» **Records supplied**
========================

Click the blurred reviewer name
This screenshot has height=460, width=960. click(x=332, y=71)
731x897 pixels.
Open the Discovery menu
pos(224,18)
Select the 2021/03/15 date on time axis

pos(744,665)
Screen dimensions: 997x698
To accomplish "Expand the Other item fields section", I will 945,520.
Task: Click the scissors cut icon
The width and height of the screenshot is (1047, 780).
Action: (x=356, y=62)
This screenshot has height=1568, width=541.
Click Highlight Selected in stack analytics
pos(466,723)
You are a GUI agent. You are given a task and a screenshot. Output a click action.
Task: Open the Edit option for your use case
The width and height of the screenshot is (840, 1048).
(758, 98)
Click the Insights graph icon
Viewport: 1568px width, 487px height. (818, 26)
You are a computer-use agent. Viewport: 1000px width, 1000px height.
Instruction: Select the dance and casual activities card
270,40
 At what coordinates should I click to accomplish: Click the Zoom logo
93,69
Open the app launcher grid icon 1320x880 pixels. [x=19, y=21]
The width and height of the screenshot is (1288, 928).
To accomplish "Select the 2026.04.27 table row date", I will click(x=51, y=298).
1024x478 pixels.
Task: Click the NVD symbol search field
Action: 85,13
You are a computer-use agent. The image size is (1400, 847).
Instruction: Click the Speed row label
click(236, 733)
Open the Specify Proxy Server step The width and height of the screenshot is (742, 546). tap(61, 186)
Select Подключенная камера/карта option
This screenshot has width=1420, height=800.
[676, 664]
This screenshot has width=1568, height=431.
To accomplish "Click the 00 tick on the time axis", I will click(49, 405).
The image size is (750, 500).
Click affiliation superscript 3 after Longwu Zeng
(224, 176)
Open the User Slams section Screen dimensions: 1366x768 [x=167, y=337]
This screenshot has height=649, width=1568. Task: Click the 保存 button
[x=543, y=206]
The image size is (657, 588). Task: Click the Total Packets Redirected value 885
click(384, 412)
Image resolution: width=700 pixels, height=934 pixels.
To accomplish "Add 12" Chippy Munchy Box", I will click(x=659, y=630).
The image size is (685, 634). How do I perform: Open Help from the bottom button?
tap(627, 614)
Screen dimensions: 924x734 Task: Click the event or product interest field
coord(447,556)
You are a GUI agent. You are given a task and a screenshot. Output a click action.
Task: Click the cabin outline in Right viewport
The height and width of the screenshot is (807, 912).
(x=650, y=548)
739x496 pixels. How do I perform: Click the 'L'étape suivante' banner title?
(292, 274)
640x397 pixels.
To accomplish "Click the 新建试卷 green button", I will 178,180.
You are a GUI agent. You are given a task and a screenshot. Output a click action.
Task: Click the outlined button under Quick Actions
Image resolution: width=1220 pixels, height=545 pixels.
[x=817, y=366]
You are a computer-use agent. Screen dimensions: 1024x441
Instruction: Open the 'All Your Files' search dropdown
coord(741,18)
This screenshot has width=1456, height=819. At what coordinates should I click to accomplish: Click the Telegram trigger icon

========================

» **Task directions**
Pull every line containing "option" out of the data above.

» **Problem solution**
Task: Open the Edit option for your use case
Select Подключенная камера/карта option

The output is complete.